Back to the cat . . . the idea, said the author (my adaptation of her words), "We can have cute little kittens and then give them away!" And, that endless caterwauling would end. It didn't work. After locking the poor kitty into a bathroom with a friend's male cat (a stranger to the female kitty) and ignoring the fighting noises for some time, the cats were released without having mated. Form your own opinion; I call that cruelty.
I'll be honest; I didn't find the family stories entertaining, either. It seemed to me that the central theme of the book was, "First we bought a little house. Then we bought a bigger house. Then we bought this really cool, whopping big house! And, there were disasters and animal behavior issues and sick kids that we dragged on planes so that we could expose as many people as possible to our illness and then . . . we bought two houses!!!"

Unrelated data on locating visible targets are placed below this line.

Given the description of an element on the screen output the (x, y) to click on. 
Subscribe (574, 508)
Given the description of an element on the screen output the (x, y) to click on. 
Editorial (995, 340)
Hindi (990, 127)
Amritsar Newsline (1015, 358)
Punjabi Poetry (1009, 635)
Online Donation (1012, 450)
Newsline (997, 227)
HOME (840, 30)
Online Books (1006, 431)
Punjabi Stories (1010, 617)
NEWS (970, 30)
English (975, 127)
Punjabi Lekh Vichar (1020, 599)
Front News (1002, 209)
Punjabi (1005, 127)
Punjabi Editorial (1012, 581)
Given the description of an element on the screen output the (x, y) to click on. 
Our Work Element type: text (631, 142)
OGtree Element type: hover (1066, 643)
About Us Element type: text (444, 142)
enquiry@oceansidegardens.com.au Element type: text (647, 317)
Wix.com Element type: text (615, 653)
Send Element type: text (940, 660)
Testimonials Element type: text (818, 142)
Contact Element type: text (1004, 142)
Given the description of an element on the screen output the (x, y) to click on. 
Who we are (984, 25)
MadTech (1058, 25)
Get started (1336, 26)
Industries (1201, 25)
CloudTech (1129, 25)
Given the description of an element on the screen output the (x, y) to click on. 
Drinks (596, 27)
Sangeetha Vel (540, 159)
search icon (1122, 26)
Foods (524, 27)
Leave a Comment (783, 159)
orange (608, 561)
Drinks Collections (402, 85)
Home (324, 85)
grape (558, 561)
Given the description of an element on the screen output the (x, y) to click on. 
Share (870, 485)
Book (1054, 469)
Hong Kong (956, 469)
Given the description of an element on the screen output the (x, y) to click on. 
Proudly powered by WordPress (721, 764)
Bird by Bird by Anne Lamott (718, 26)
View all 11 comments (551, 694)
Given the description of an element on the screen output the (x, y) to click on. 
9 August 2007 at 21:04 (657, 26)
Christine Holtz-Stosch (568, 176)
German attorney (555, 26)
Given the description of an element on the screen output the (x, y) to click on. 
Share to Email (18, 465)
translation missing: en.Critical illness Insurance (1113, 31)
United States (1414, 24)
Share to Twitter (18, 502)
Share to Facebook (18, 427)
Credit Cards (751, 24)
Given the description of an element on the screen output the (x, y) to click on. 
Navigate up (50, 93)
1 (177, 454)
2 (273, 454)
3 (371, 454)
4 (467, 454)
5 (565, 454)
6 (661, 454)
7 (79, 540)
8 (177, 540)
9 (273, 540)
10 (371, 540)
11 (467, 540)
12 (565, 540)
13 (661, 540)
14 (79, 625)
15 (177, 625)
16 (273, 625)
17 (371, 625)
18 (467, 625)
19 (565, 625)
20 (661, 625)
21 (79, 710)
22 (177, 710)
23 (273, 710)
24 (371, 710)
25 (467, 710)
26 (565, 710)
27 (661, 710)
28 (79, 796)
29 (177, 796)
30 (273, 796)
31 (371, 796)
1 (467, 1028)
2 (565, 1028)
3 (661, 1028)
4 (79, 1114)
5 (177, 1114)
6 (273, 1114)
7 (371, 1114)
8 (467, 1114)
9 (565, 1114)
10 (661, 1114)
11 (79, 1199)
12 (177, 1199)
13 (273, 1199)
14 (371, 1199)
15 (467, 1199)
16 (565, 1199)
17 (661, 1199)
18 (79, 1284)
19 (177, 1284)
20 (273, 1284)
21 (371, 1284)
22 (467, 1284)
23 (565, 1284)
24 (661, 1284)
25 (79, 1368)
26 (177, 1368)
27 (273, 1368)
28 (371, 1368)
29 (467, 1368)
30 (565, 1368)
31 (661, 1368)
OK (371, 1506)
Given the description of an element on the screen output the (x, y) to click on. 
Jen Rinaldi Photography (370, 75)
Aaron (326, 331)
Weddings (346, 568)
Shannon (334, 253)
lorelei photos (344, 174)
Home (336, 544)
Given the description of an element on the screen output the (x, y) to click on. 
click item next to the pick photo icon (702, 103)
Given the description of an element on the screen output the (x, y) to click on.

Dude, this book was so not for me. But, please read other reviews if you're considering it. I feel bad about trashing it and have to say . . . my thanks to the author and Gallery Books for the opportunity to read the book. Sorry I couldn't think of anything really nice to say. At least I didn't throw it at the wall before I passed it on. That's good, right?
Just walked in:
Dewey's Nine Livesby Vicky Myron with Bret Witter - I liked reading about Dewey (but not the autobiographical portions about the Ms. Myron) and am really looking forward to reading about how he inspired others.
And, the latest:
I picked up Jane Austen's Emma, this afternoon, and the spell has been broken! I am finally reading, again. 2 or 3 days . . . I'm not sure how many I went without reading a word but it was definitely my version of hell on earth.
Most fun I've had all day:
Taking a picture of the FedEx truck through my peephole. I'm thinking about doing a series . . . "Peeping at Delivery Trucks". Okay, laughing here. The typo that originally came out of my fingers: "Peeing at Delivery Trucks".